Records shown Block Start

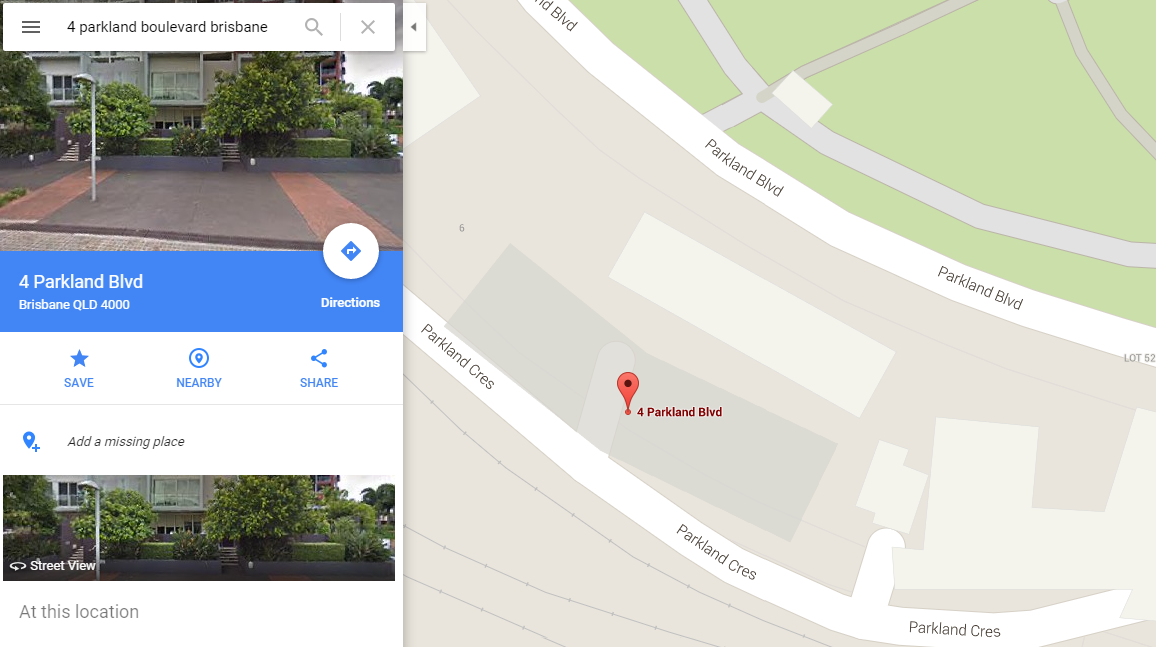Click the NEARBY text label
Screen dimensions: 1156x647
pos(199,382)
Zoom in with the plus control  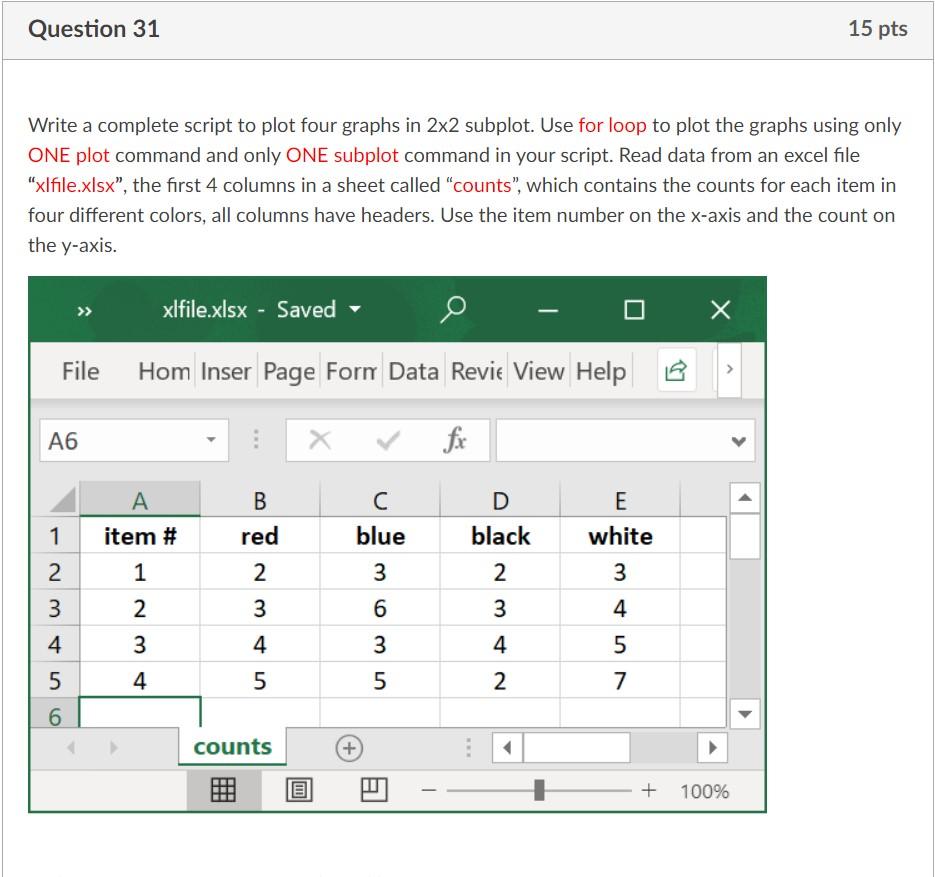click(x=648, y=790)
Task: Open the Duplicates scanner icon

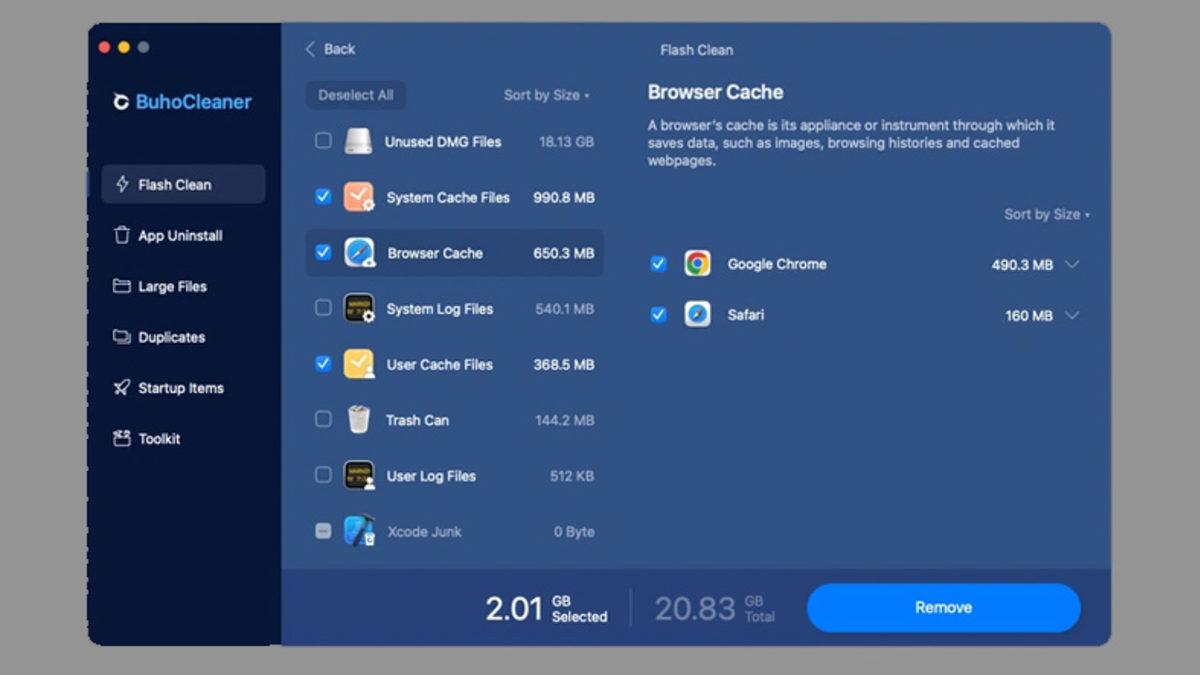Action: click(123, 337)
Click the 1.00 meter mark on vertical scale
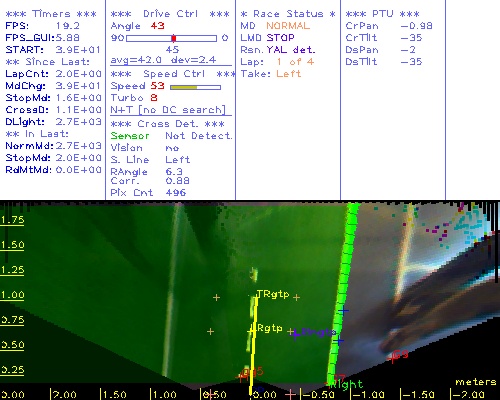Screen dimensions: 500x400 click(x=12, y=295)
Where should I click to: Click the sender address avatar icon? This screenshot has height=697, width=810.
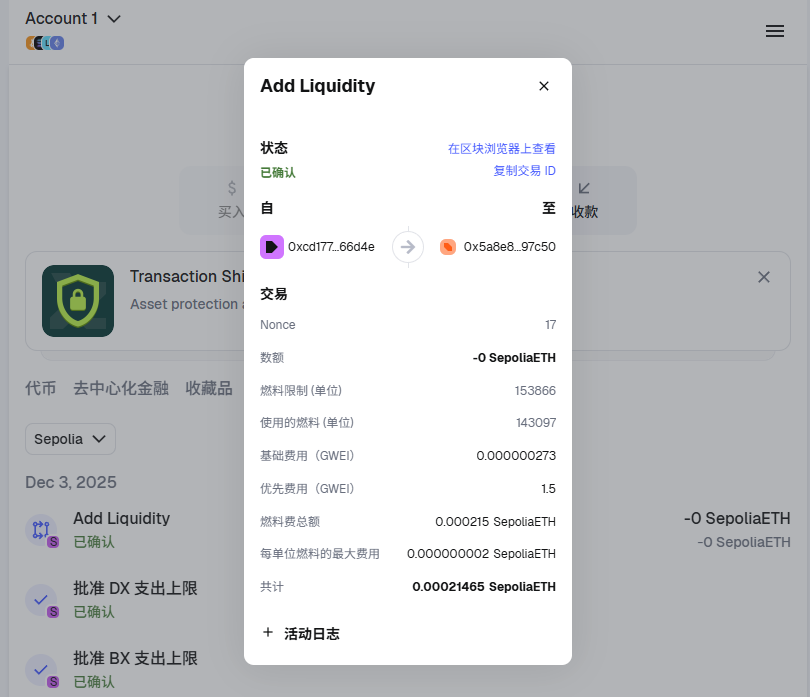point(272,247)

Records shown Block End

Every line from the one containing "Where should I" to the end of the material above is to be returned exactly, with the pictures left out.

Where should I click to: Click the sender address avatar icon? This screenshot has height=697, width=810.
point(272,247)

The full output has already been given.